=== Problem to solve ===
Print the entries below again exactly as they stand, but skip any picture.

Extracted data entries:
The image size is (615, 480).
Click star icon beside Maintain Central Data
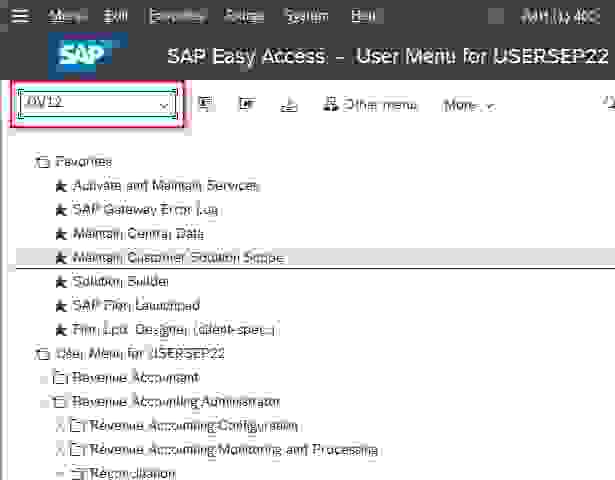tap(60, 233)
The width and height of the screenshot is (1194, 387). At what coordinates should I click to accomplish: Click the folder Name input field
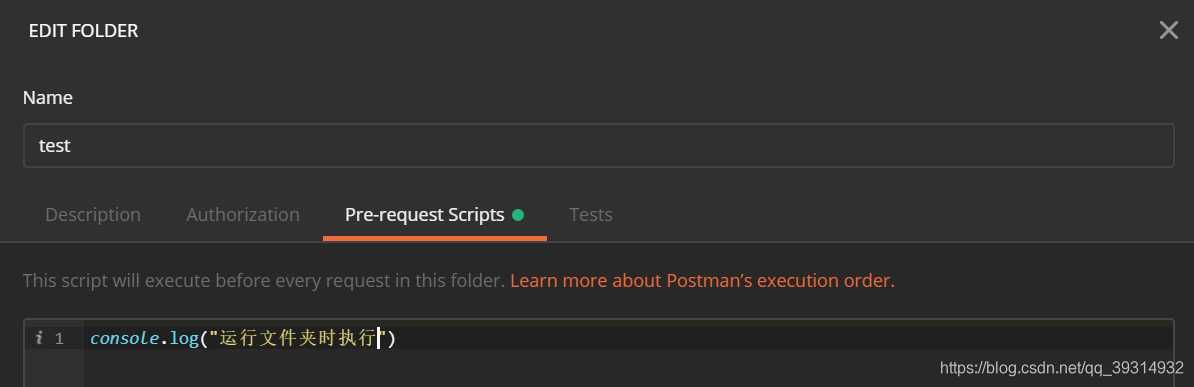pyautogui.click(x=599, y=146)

=== The completed task ===
The image size is (615, 480).
Click star icon beside Maintain Central Data
tap(60, 233)
The width and height of the screenshot is (1194, 387). At what coordinates should I click to accomplish: Click the folder Name input field
pyautogui.click(x=599, y=146)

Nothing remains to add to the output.